To do. Starting at the line that contains "Task: Delete selected item in Aspect panel", copy every line through the end of the listing below exactly, and copy nothing else.

Given information.
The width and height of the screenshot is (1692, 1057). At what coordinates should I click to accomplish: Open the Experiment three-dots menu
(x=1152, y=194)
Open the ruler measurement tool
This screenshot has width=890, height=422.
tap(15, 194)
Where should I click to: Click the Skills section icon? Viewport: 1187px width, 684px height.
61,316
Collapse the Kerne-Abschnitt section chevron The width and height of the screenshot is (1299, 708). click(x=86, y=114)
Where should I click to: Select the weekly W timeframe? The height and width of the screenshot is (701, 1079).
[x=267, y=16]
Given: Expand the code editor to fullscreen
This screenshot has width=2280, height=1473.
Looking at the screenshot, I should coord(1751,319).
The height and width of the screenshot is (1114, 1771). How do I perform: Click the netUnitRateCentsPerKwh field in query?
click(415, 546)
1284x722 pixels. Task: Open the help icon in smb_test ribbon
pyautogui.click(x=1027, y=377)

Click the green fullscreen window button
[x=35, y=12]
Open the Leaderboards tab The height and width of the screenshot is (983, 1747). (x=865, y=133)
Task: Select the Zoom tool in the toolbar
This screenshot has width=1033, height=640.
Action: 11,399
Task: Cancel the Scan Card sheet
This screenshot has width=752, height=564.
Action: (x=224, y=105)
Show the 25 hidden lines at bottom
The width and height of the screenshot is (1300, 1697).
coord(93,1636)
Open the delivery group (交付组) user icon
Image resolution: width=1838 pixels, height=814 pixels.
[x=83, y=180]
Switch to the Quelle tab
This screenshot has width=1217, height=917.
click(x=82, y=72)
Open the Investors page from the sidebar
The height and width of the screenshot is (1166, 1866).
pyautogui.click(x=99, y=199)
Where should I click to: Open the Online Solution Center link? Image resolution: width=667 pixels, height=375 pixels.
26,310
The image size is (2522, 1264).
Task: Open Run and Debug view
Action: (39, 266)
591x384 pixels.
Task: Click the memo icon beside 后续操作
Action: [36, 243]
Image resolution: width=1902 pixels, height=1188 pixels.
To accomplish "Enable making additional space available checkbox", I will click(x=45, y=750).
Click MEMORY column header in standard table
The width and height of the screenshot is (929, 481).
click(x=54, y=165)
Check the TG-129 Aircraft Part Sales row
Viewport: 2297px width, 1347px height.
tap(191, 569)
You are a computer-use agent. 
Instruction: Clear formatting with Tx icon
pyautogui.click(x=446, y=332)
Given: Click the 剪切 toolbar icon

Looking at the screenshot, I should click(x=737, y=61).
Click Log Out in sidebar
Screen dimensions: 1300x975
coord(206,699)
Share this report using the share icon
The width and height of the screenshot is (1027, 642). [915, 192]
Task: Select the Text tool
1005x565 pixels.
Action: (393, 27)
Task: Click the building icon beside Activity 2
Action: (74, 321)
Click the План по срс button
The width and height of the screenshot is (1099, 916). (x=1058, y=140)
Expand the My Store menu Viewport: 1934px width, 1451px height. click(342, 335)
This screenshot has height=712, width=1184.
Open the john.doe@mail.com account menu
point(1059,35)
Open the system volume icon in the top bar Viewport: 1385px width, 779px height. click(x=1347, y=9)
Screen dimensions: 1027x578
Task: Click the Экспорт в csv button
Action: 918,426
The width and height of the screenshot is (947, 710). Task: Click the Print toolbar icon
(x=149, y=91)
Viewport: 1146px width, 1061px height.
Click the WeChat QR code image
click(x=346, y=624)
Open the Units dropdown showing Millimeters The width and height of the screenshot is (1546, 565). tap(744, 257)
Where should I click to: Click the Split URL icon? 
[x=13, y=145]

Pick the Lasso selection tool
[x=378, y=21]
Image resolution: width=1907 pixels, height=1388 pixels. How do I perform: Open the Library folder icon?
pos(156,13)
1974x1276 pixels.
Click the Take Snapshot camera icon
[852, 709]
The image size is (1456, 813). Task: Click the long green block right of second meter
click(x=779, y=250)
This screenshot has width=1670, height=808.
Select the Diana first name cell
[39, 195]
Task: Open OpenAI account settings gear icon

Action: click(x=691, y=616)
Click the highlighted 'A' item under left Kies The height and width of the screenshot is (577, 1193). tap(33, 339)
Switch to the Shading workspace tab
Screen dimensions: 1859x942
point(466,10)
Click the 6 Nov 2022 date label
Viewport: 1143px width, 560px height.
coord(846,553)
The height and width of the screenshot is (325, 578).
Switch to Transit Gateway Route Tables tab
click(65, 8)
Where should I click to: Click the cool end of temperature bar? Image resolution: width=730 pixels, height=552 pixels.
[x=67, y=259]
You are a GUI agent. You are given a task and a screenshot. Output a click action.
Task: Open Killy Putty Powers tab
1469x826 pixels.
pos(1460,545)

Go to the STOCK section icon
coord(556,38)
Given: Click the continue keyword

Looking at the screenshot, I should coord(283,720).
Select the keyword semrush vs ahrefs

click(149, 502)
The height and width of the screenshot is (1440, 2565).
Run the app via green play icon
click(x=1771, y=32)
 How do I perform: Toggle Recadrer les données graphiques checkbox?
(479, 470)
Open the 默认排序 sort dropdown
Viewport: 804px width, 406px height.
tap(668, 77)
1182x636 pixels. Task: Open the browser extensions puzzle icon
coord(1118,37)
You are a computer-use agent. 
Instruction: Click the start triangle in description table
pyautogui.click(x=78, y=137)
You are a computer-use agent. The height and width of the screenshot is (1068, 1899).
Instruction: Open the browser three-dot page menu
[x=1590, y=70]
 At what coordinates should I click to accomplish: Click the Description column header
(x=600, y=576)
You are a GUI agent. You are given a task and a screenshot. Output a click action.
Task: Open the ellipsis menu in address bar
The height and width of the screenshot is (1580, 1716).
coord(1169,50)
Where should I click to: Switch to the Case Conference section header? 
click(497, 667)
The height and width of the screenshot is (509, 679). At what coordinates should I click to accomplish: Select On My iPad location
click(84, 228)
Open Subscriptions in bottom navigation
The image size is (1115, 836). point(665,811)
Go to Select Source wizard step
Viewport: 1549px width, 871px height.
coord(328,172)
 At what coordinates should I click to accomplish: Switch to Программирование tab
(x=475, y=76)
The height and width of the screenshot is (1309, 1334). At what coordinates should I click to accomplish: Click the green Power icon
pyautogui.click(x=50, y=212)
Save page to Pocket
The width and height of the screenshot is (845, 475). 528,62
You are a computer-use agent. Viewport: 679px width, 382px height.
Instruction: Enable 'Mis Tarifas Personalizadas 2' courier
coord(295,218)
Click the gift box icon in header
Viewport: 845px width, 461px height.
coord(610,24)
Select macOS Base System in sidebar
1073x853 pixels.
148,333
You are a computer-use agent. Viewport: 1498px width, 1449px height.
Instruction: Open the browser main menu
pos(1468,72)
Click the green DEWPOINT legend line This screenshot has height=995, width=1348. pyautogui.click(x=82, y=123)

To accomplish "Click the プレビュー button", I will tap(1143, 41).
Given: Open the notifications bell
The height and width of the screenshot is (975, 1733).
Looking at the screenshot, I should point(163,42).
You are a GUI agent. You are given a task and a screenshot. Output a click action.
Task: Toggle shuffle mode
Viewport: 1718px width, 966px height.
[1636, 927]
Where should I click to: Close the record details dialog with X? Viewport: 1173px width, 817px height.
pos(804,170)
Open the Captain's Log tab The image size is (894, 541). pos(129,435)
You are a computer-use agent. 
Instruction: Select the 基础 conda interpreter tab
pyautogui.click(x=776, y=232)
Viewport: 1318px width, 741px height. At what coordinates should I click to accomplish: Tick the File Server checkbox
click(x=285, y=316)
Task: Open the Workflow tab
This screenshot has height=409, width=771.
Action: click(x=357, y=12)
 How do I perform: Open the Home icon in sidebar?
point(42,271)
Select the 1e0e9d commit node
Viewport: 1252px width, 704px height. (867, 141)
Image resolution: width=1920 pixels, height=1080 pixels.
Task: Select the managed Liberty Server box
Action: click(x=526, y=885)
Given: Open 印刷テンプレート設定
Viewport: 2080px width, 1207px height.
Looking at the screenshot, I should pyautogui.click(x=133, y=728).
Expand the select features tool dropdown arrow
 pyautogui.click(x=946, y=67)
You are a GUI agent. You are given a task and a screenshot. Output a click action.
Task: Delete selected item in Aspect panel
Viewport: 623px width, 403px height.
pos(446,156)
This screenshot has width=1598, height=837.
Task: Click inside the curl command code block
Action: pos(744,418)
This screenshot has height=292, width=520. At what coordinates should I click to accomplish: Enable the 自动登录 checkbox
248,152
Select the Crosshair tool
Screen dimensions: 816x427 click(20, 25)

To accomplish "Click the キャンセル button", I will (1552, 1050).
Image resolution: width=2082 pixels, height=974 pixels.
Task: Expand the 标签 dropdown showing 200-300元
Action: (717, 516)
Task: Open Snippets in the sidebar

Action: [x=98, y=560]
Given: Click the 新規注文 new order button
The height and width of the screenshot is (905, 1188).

Answer box.
Task: Delete selected item in Aspect panel
Viewport: 623px width, 403px height.
pos(446,156)
This screenshot has width=1598, height=837.
Task: Click inside the curl command code block
Action: pos(744,418)
This screenshot has height=292, width=520. At what coordinates should I click to accomplish: Enable the 自动登录 checkbox
248,152
Select the Crosshair tool
Screen dimensions: 816x427 click(20, 25)

To accomplish "Click the キャンセル button", I will (1552, 1050).
Image resolution: width=2082 pixels, height=974 pixels.
Task: Expand the 标签 dropdown showing 200-300元
Action: (717, 516)
Task: Open Snippets in the sidebar

Action: [x=98, y=560]
Given: Click the 新規注文 new order button
The height and width of the screenshot is (905, 1188).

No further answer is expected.